Англия всё ещё не Китай
КОГДА мы говорим о падении нравов, понижении вкуса, о всеобщем поклонении золотому тельцу, о низменных потребностях и грубых развлечениях, о попрании всего святого, о бесконечном параде жалкого тщеславия, о диктатура мещанства, которая страшнее российского деспотизма, — в общем, когда мы возвещаем друг другу подступивший конец света, не мешало бы вспомнить хотя бы самых известных предшественников: от безымянных авторов Библии до трогательного Григория Саввича Сковороды.

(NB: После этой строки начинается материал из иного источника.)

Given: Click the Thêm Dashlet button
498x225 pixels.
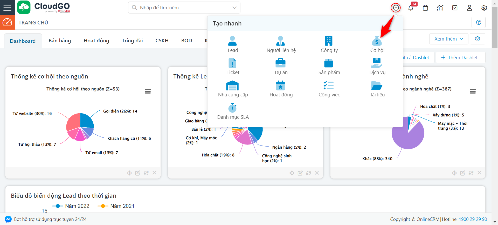Looking at the screenshot, I should click(460, 57).
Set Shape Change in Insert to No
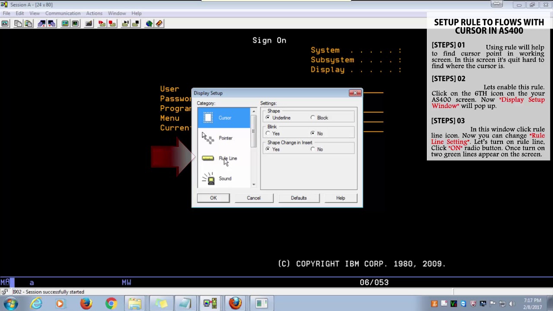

Петр для чинов угли панскії трет, Федька купец при аршині все лжет. Тот строїт дом свой на новий манір… Ровно через сто лет в Англии вышла книга «О свободе». Написанная кровью сердца славного Джона-Стюарта Милля, она вогнала в уныние множество джентльменов как на Острове, так и на континенте. Не критикан, а государственный и учёный человек написал книгу в защиту личности, её права на критику, на собственную мысль и вкус. В защиту от кого? От толпы, которая стрижёт всех под одно. Ничтожествам, кишащим вокруг него, он ставит в укор их мужественных, деятельных и добродетельных предков. Опомнитесь, мол, начните брать с них пример, иначе Англия превратится в Китай — её волю и свободу подавит пошлый мещанский обычай. Особо отмечал он охвативший его соотечественников зуд перемен: тяга ко всему новому, лишь бы оно было новым, будь то вещь, покрой или идея. Ещё через сто лет это было названо консюмеризмом, появился термин: потребительское общество. Во времена Милля, к слову, в английских лавках безбожно обвешивали и обмеривали. Ни Сковорода, ни Милль никого не перепевали, как никого не перепевают и нынешние большие и маленькие Сковороды и Милли. Все они самостоятельны в своей ранимости, в отвращении к прозе жизни. Каким бы сведущим в истории, литературе и других важных предметах ни был сочинитель, принимающийся за создание чего-то вроде «Самашедчего» г-жи Костенко, он забывает, что у него, как сказано, были предтечи в веках, и что поэтому ему суждена репутация очередного изобретателя велосипеда. Чем объяснить эту милую особенность? Чтобы не потерять задор, сохранить энергию отрицания, автору надо быть уверенным, что: 1) не было подлей того времени, в которое выпало ему жить, 2) что такой хороший, своеобычный, гениальный человек, как он, должен был бы украшать собою другое время: говоря без ложной скромности — золотой век, и 3) что он первый открывает своим современникам глаза на их пороки и на то, какие беды их ожидают, будет они не внемлют ему и не воздадут ему должное за науку. …Человек же без таких притязаний, узнав из теленовостей, что Олеся Дония не взяли в список БЮТа, спокойно вздыхает и говорит: что ж, прискорбно, конечно, что Донии всегда будут в малом меньшинстве, но как не радоваться при мысли, что они всё равно всегда будут!